Tutuklu sanık Tarık Özer de istemeyerek olaya dahil olduğunu ve pişman olduğunu söyleyerek, “Yunus Emre bana amca diye hitap ediyordu. Ben kendisini çok seviyordum. Yunus Emre’nin öldüğünü duyunca çok üzüldüm. Amacım Yunus Emre’yi öldürmek değildi. Oğlum ölmüş gibi hissettim. Yunus Emre silah çıkardı. Yanında oğlum ve kardeşim vardı. Kardeşime sıkmaya başladı. Oğlum ‘baba’ diye bağırınca şahsın alkollü olduğunu düşünüp oğlumu vurdu sandım. Sadece kendisini engellemek için bacaklarına doğru ateş ettim. Böyle bir olay olduğu için üzgün ve pişmanım” dedi.
Duruşmada beyanda bulunan müşteki avukatı Kerim Bahadır Şeker ise, “Olayda herhangi bir meşru müdafaa söz konusu değildir. Meşru müdafaanın koşulları arasında saldırı olmalı, savunma olmalı, orantılılık olmalı ve araçların eşitliği olmalı. Bu olayda bunların hiçbiri yoktur.
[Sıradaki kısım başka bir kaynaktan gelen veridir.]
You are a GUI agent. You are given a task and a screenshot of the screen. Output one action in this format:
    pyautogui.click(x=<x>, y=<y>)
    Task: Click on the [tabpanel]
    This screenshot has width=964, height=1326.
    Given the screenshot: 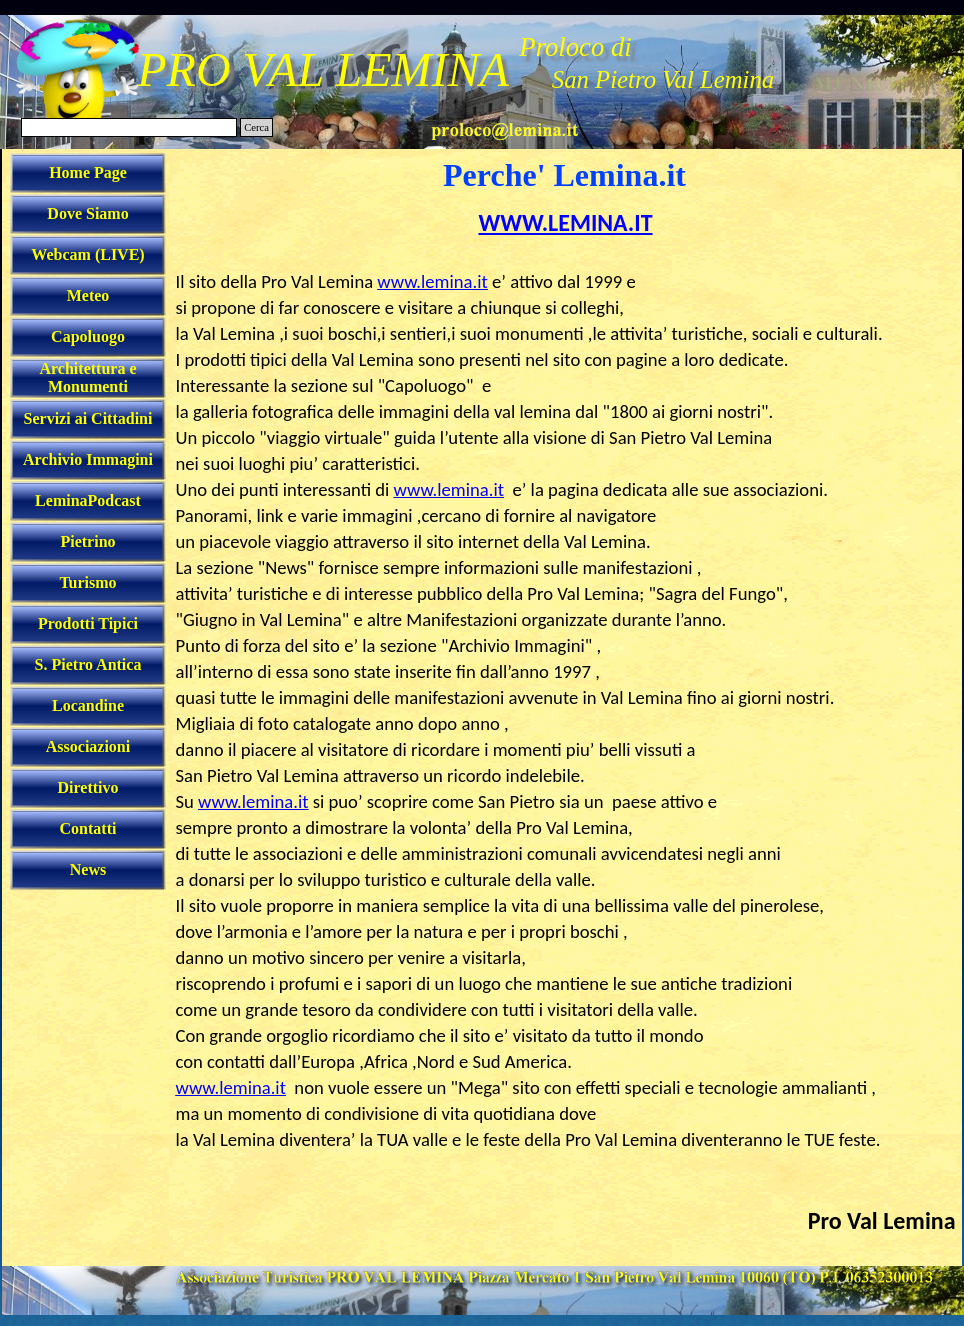 What is the action you would take?
    pyautogui.click(x=566, y=733)
    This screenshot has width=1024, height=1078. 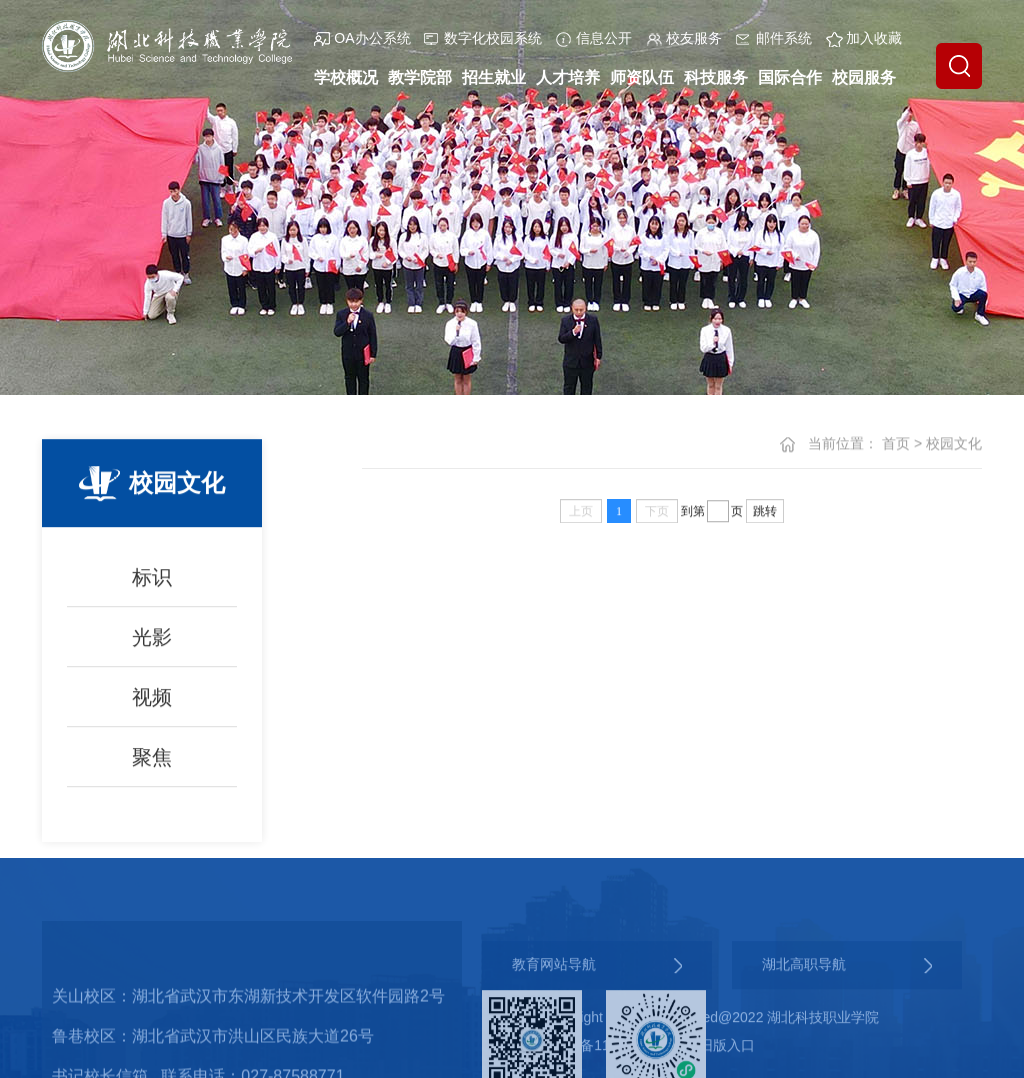 What do you see at coordinates (959, 66) in the screenshot?
I see `[button]` at bounding box center [959, 66].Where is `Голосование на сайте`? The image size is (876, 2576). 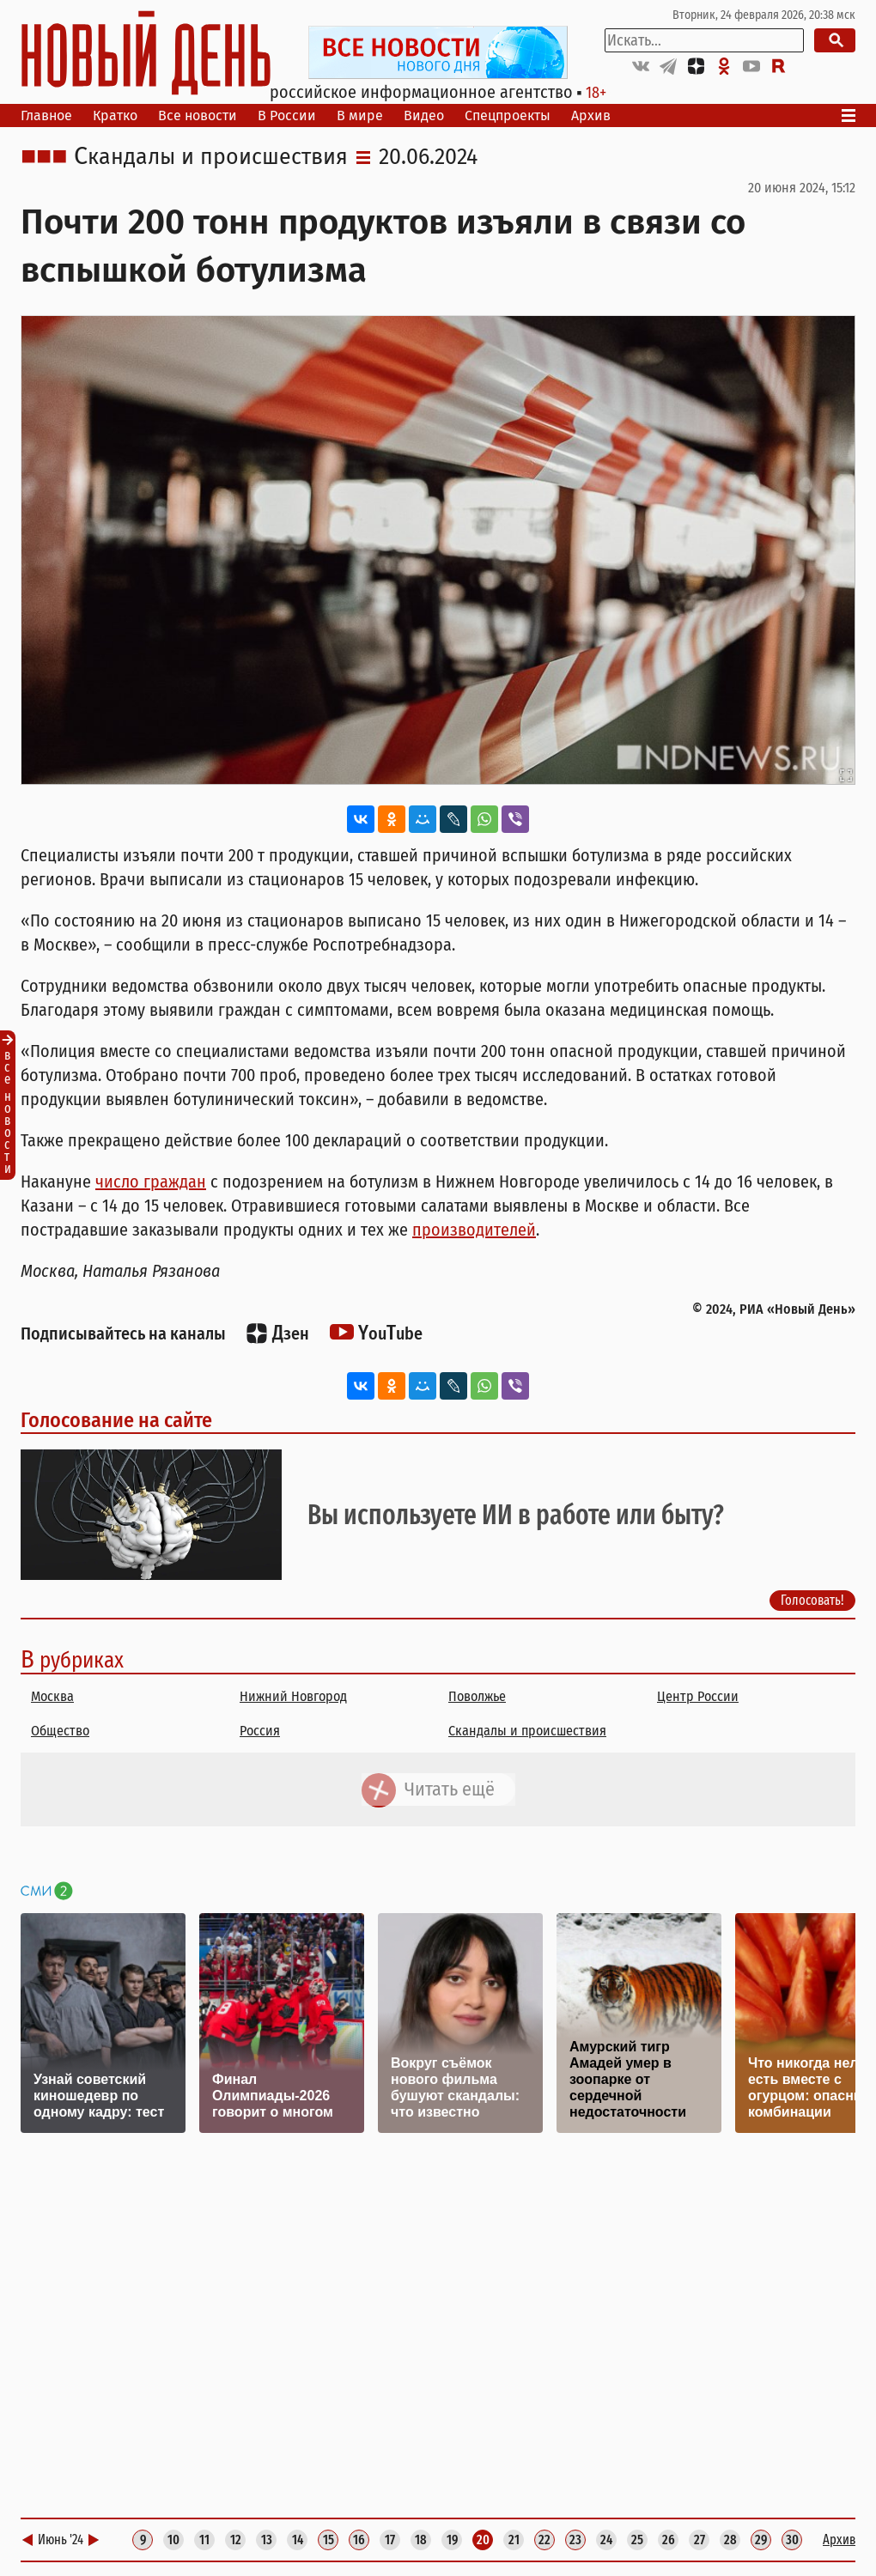
Голосование на сайте is located at coordinates (116, 1420).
Haksız tahrik de söz konusu değildir. Sanıkların pasaportu aracın içerisinden çıkmıştır. Bu kaçacaklarını göstermektedir. Meydana gelen olayda sanıklar lehine takdiri indirim nedenlerinin de uygulanmaması suretiyle en ağır şekilde cezalandırılmalarını istiyoruz” diye konuştu.
Mahkeme sanıkların tutukluluk halinin devamına hükmetti
Duruşmada ara kararını açıklayan mahkeme heyeti, haklarında adli kontrol tedbiri bulunan tutuksuz sanıkların imza şeklindeki adli kontrol tedbirlerinin kaldırılmasına, yurt dışı çıkış yasağı tedbirinin devam etmesine karar verdi. Ayrıca heyet, tutuklu sanıkların tutukluluk halinin devamına hükmederek, duruşmayı erteledi.
İddianameden
Bakırköy Cumhuriyet Başsavcılığı tarafından hazırlanan iddianamede, 28 Temmuz günü gece saat 23.20 sıralarında Esenyurt Güzelyurt Mahallesi Mehmet Akif Ersoy Caddesi’nde Baray Tekel-Gold Park Şarküteri isimli iş yerinde meydana gelen olay anlatıldı. İddianamede, taraflar arasında meydana gelen tartışma ve silahla ateş edilmesi sonucu Yunus Emre Erzen’in 8 adet kurşunla yaralanarak hayatını kaybettiği, Batuhan Bayındır’ın ise 2 el ateş edilmesi sonucu yaralanarak öldüğü anlatıldı. İddianamede müşteki Yusuf Erzen ve şüpheli Murat Özer’in de çeşitli yerlerinden yaralandıkları belirtildi. İddianamede şüpheliler Tarık, Murat, Azat, ve Servet Özer’in ‘tasarlayarak kan gütme saikiyle kasten öldürme’, ‘kasten öldürme’, ‘tasarlayarak kan gütme saikiyle kasten öldürmeye teşebbüs’ ve 6136 Sayılı Kanun’a muhalefet suçlarından 1 kez ağırlaştırılmış müebbet, 1 kez müebbet ve 16 yıl 6 aydan 31 yıl 9 aya kadar hapisle cezalandırılmaları talep edildi. Diğer 5 şüphelinin ise değişen oranlarda hapisle cezalandırılması talep edildi.